As commonly, we first import the relevant libraries. It turns out that this simple example requires only one, the multiprocessing library which we import as follows:

import multiprocessing as mp

Afterwards, we define the relevant parameters of the example:

correct_code = 915232
chunk_size = 200
n_proc = 8

In the block of code above, correct_code is the code that we are looking for, chunk_size (approximately) defines the size of the pieces that the data is split into and n_proc is the number of processes used (not the same as the number of processors). You can play around with the parameters chunk_size and n_proc and see that it changes how fast the code is running.

We then define the method that checks if a certain code is correct. This method should generally be something much more complext and case specific. Here in this tutorial let's just say that we simply check if a ceratin integer is equal to the correct code provided to this method.

def check_code_correct(original_code, tested_code):
    return original_code == tested_code

The other custom method we will use is one that takes a string input, performs the check and returns whether or not the input is as required. While the method can only take a single input, we can see that we can get other variables in by unwrapping them from a list.

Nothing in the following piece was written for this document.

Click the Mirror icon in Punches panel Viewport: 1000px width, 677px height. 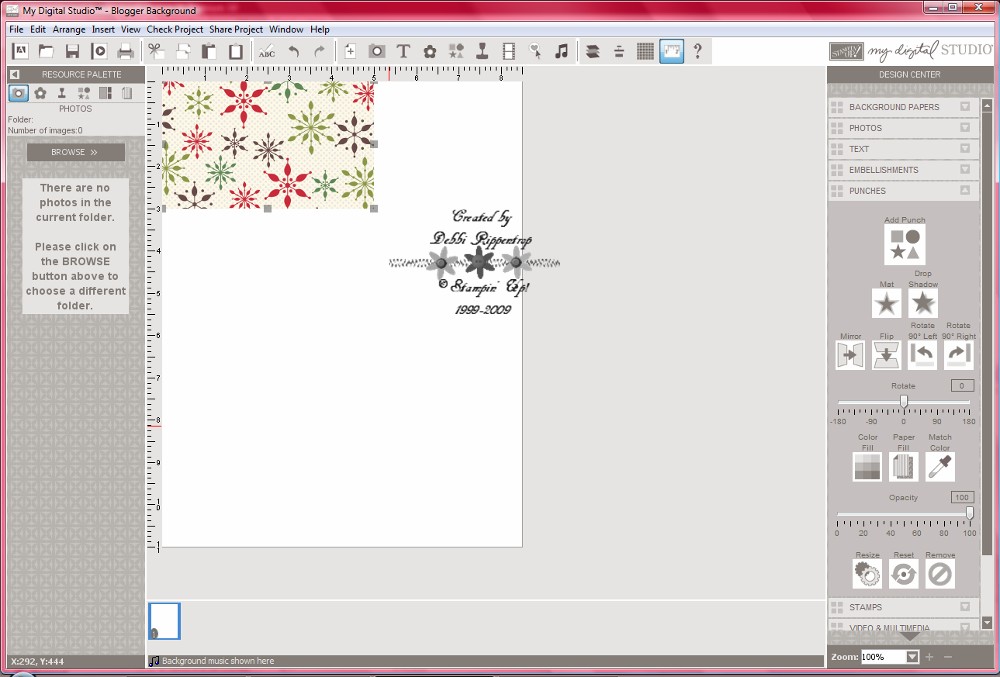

def format_and_check(the_input):
    el_0, el_1, el_2, el_3, el_4, el_5, searched_code= the_input
    number_string = el_0 + el_1 + el_2 + el_3 + el_4 + el_5
    #print(number_string)
    return check_code_correct(searched_code, int(number_string)), number_string

What remains is to initialize and run the process and then check which code returned "True" by the checking method. When the code returns "True" we break so as to stop any other needless computations. If you uncomment the print statement in the format_and_check method of the inputs you will see that this does not generally happen af the very first instance that the relevant for loop created the correct combination, but that the process overshoots and checks a few extra samples. This is because the call to the breaking procedure has not yet finished while other parallel processes are still running.

if __name__ == '__main__':
    p = mp.Pool(N_proc)
    for result in p.imap_unordered(format_and_check, [(str(i), str(j), str(k), str(l), str(m), str(n), correct_code)
                                                      for i in range(10)
                                                      for j in range(10)
                                                      for k in range(10)
                                                      for l in range(10)
                                                      for m in range(10)
                                                      for n in range(10)], chunksize=chunk_size):
        if result[0]:
            print('Found code: {}'.format(result[1]))
            p.terminate()
            break

The if __name__ == '__main__ ensures that the program will only run if the code is called direclty. Notice that the nested for loops are used to construct a nested list where each element contains the defacto multivariate input. The generated numbers are first converted to strings so as to try and immitate the fact that a more general code might have been searched for, not just numbers. The first variable that format_and_check returns is a Boolean that tells us whethera ceratin code was correct or not. When that variable is True we finish and print the found code.